Yemen’s Houthis say ready to launch attacks on Israel if Gaza ceasefire collapses
Iran-backed terror group’s leader says ‘our hands are on the trigger,’ in case if Israel resumes war against Hamas

Yemen’s Iran-backed Houthis, who control most of western Yemen including the capital, are ready to launch attacks on Israel if it resumes attacks on Gaza and does not commit to the ceasefire deal, the group’s leader Abdulmalik al-Houthi said in a televised speech on Tuesday.
“Our hands are on the trigger and we are ready to immediately escalate against the Israeli enemy if it returns to escalation in the Gaza Strip,” al-Houthi said.
The announcement came the day after Palestinian terror group Hamas threw the truce into turmoil by saying it would pause fulfilling its commitments to the ceasefire deal reached last month, alleging Israeli violations.

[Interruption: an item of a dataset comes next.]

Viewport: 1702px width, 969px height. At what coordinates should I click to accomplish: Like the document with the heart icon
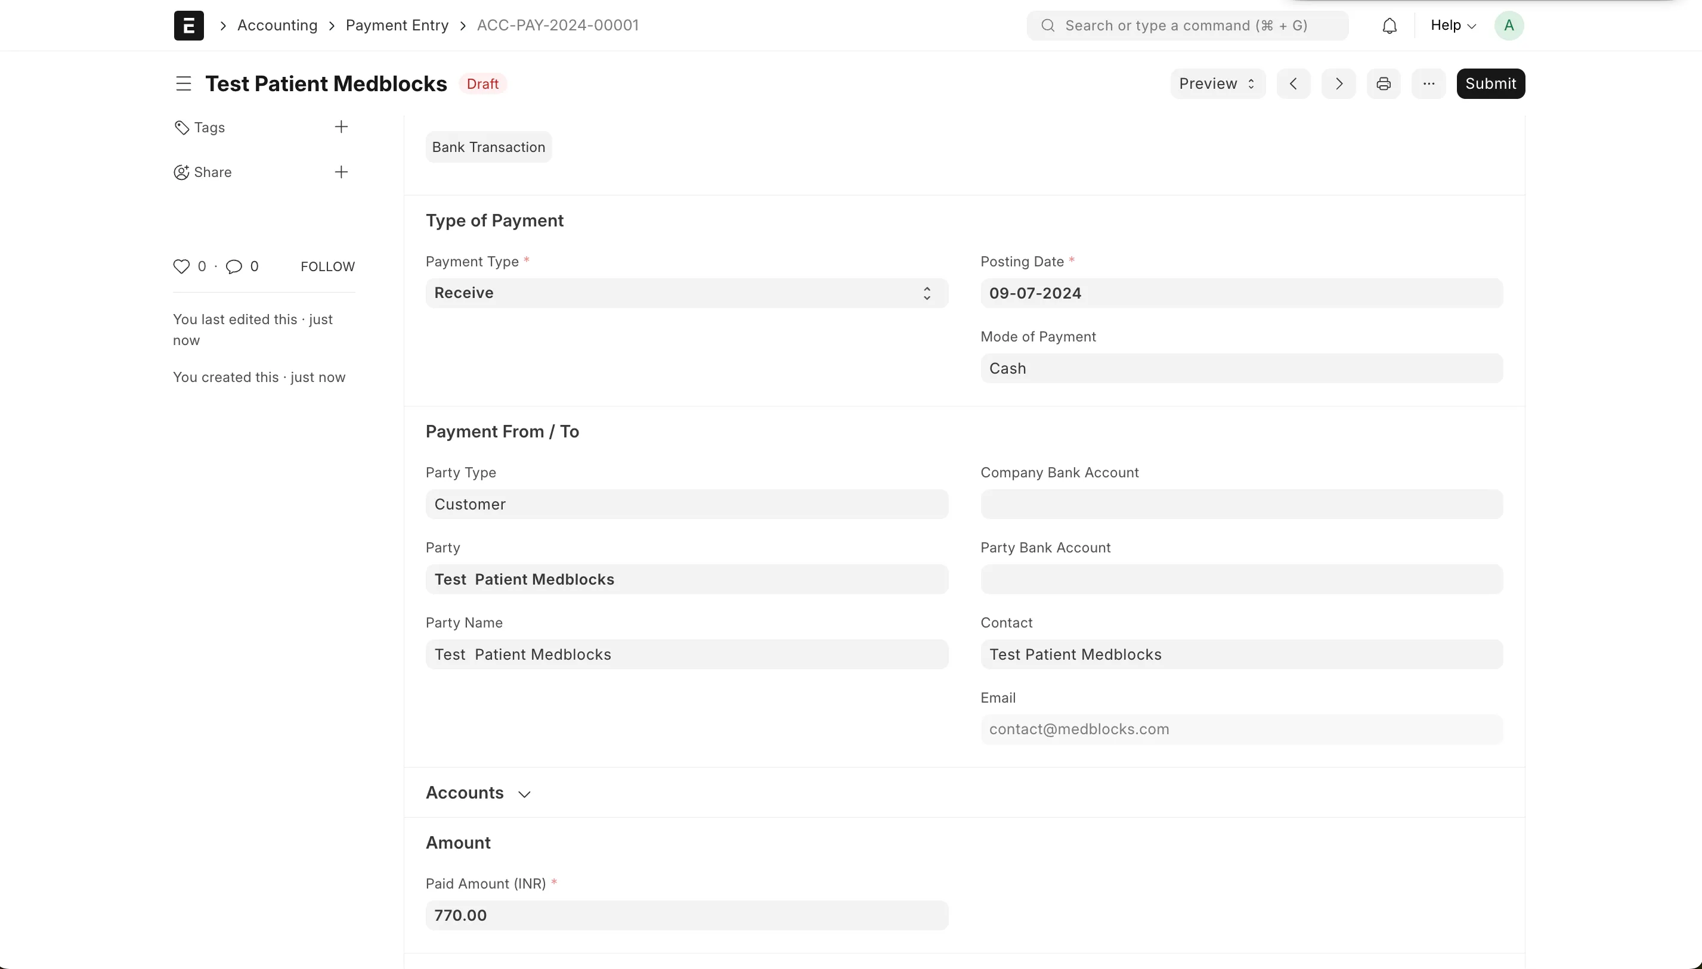click(x=182, y=266)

During the war between Israel and Hamas in the Gaza Strip, the Houthis repeatedly fired ballistic missiles and drones at Israel, in what eventually became nearly daily assaults. While most were intercepted, the attacks sent millions scrambling to bomb shelters, often in the middle of the night. Some drones and rockets hit the country, killing a man in Tel Aviv on one occasion and causing extensive damage to a school on another, as well as other damage including in the southern resort city of Eilat.

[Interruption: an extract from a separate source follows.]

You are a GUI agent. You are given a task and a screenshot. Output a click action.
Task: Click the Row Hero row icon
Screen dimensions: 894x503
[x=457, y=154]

The Houthis also attacked Israeli and other vessels in the Red Sea, disturbing global shipping lanes, in what they said were acts of solidarity with Gaza’s Palestinians during Israel’s war with Hamas.
Israel responded to the Houthi attacks with airstrikes on the terror group’s resources in Yemen. The US and Britain have also bombed the Houthis over their attacks on shipping.
The Houthis had said that they would end their assaults when the war ended in Gaza, and since the start of the ceasefire have not attacked Israel.

The Gaza war started on October 7, 2023, when Hamas led thousands of terrorists to invade southern Israel, killing 1,200 people, mostly civilians, and abducting 251.
A complex three-phase ceasefire that began last month includes the gradual release of hostages in return for an Israeli withdrawal from Gaza, where it launched a ground campaign to destroy Hamas in response to the October 7 attack.
With five rounds of hostage-prisoner releases completed in the ongoing Gaza ceasefire deal as of last Saturday, there are 17 Israeli hostages still supposed to be returned in the first phase, in exchange for hundreds more Palestinian security prisoners.
However, on Monday, Hamas said that it intended to delay the next release of Israeli hostages, slated for Saturday, “until further notice,” in response to what it claimed were Israeli violations of the ongoing hostage-ceasefire deal.
Prime Minister Benjamin Netanyahu has in recent days kept the door open to resuming fighting with Hamas rather than continuing to a second phase of the deal, while US President Donald Trump suggested that Israel issue an ultimatum to the terror group to return all the hostages by Saturday at noon.
Netanyahu is under pressure from the far-right flank of his coalition to continue the war until Hamas is completely destroyed, a declared goal of the campaign.
Seventy-three of the 251 people abducted by Hamas during its October 7 onslaught remain in Gaza, including the bodies of at least 35 confirmed dead by the IDF.